● **Excerpted text**
IN THE ANTI CORRUPTION DVISION OF THE MAGISTRATE’S COURT AT SUVA


Miscellaneous Application No. /2021

BETWEEN : Fiji Independent Commission Against Corruption

Prosecution/Applicant

AND : Simione Rokomalo Rasova. – Criminal Case No. MACD 28/2021;

Accused/Respondent

AND : Ratu Suliano Matanitobua,- Criminal Case No. MACD 29/2021;

Accused/Respondent

AND : Nikolau Nawaikula,- Criminal Case No. MACD 30/2021;

Accused/Respondent

AND : Peceli Waqairatu Vosanibola,- Criminal Case No. MACD31/2021;

Accused/Respondent

AND : Salote Vuibureta Radrodro,- Criminal Case No. MACD 32/2021;

Accused/Respondent

AND : Vijendra Prakash - Criminal Case No. MACD 33/2021;

Accused/Respondent

AND : Adi Litia Qionibaravi - Criminal Case No. MACD 37 /2021;

Accused/Respondent

Appearances

For the Prosecution/Applicant : Mr. R. Aslam and Mr. J. Work (FICAC)

For Accused/Respondent : Mr.S.R Valenitabua - (Ratumaiyale & Associates)

Mr. A.Reddy - (Reddy & Nandan Lawyers)

Mr. T.Tuitoga - (Haniff Tuitoga Legal Pacific)

● **Dataset excerpt**
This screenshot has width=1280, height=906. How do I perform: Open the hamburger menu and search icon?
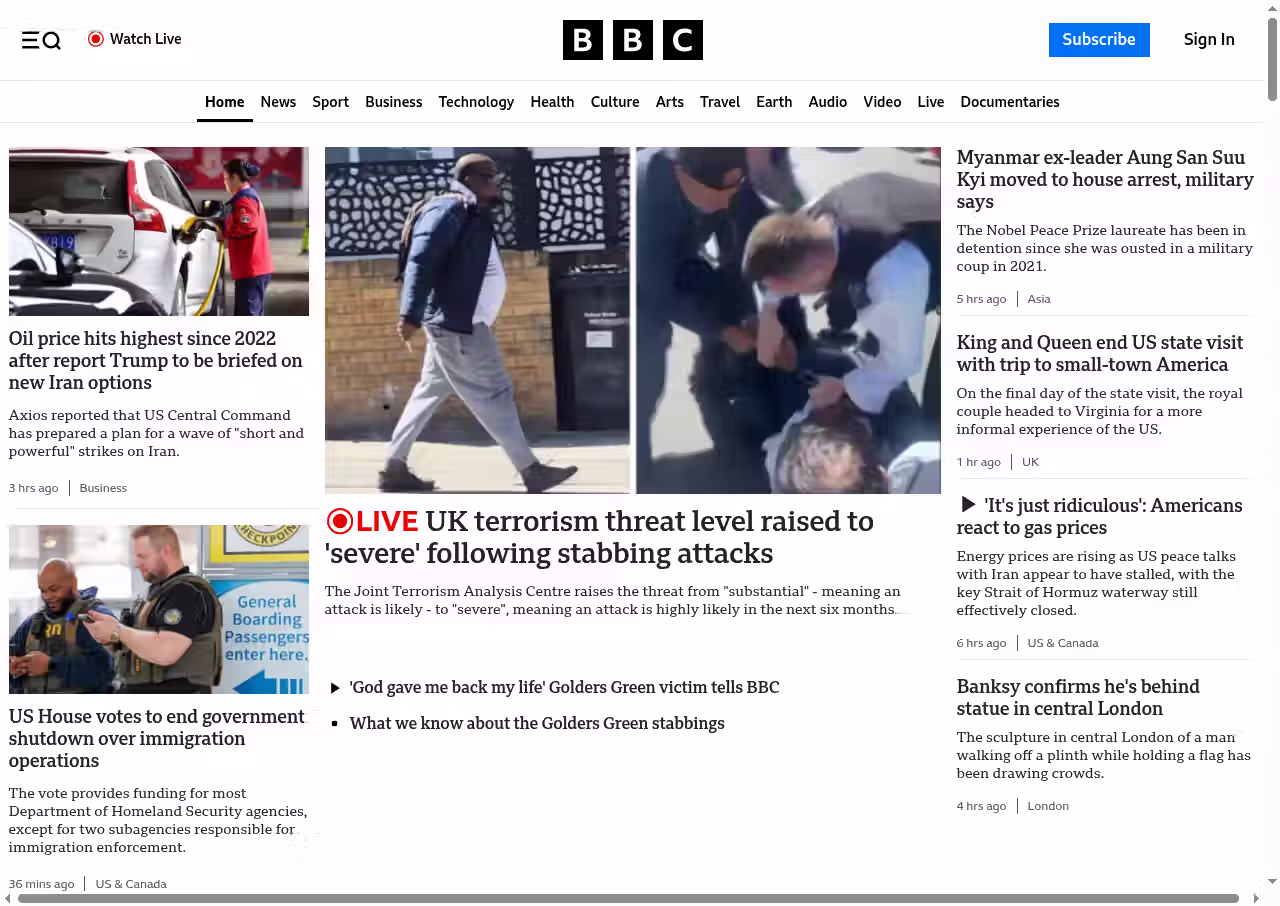coord(41,40)

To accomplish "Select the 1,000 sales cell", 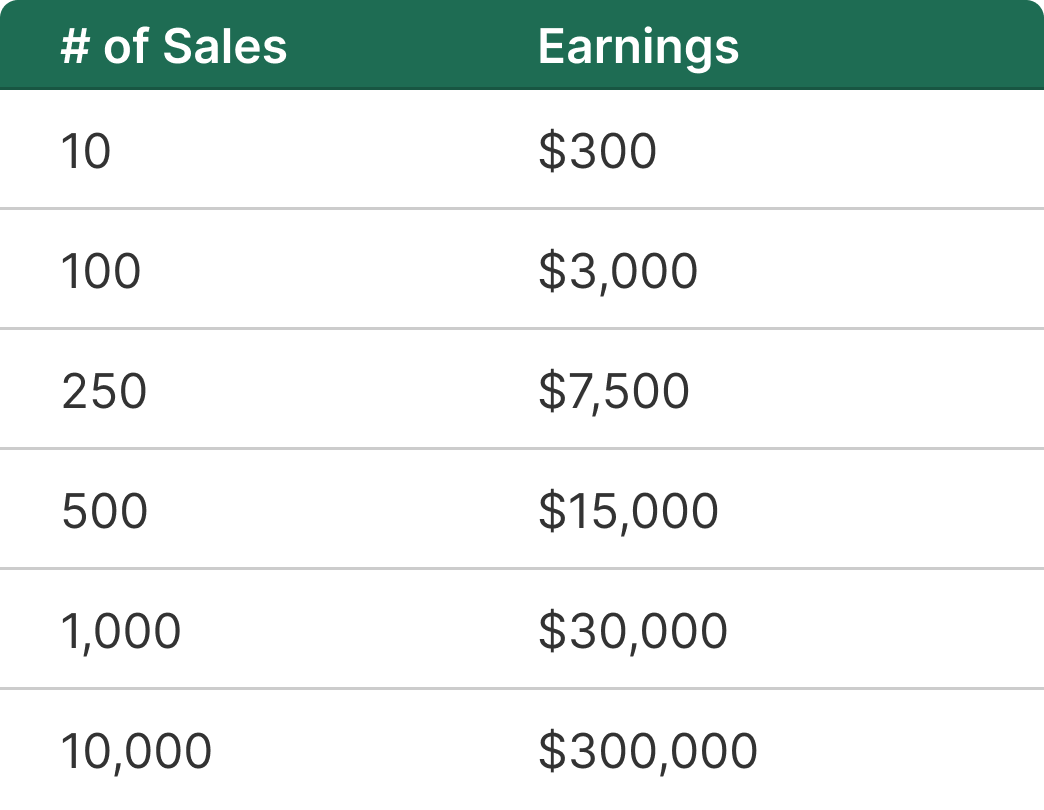I will tap(121, 631).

● **Problem**
Reproduce the Suva anti-corruption court heading above in full, word for word.

● **Complete answer**
IN THE ANTI CORRUPTION DVISION OF THE MAGISTRATE’S COURT AT SUVA


Miscellaneous Application No. /2021

BETWEEN : Fiji Independent Commission Against Corruption

Prosecution/Applicant

AND : Simione Rokomalo Rasova. – Criminal Case No. MACD 28/2021;

Accused/Respondent

AND : Ratu Suliano Matanitobua,- Criminal Case No. MACD 29/2021;

Accused/Respondent

AND : Nikolau Nawaikula,- Criminal Case No. MACD 30/2021;

Accused/Respondent

AND : Peceli Waqairatu Vosanibola,- Criminal Case No. MACD31/2021;

Accused/Respondent

AND : Salote Vuibureta Radrodro,- Criminal Case No. MACD 32/2021;

Accused/Respondent

AND : Vijendra Prakash - Criminal Case No. MACD 33/2021;

Accused/Respondent

AND : Adi Litia Qionibaravi - Criminal Case No. MACD 37 /2021;

Accused/Respondent

Appearances

For the Prosecution/Applicant : Mr. R. Aslam and Mr. J. Work (FICAC)

For Accused/Respondent : Mr.S.R Valenitabua - (Ratumaiyale & Associates)

Mr. A.Reddy - (Reddy & Nandan Lawyers)

Mr. T.Tuitoga - (Haniff Tuitoga Legal Pacific)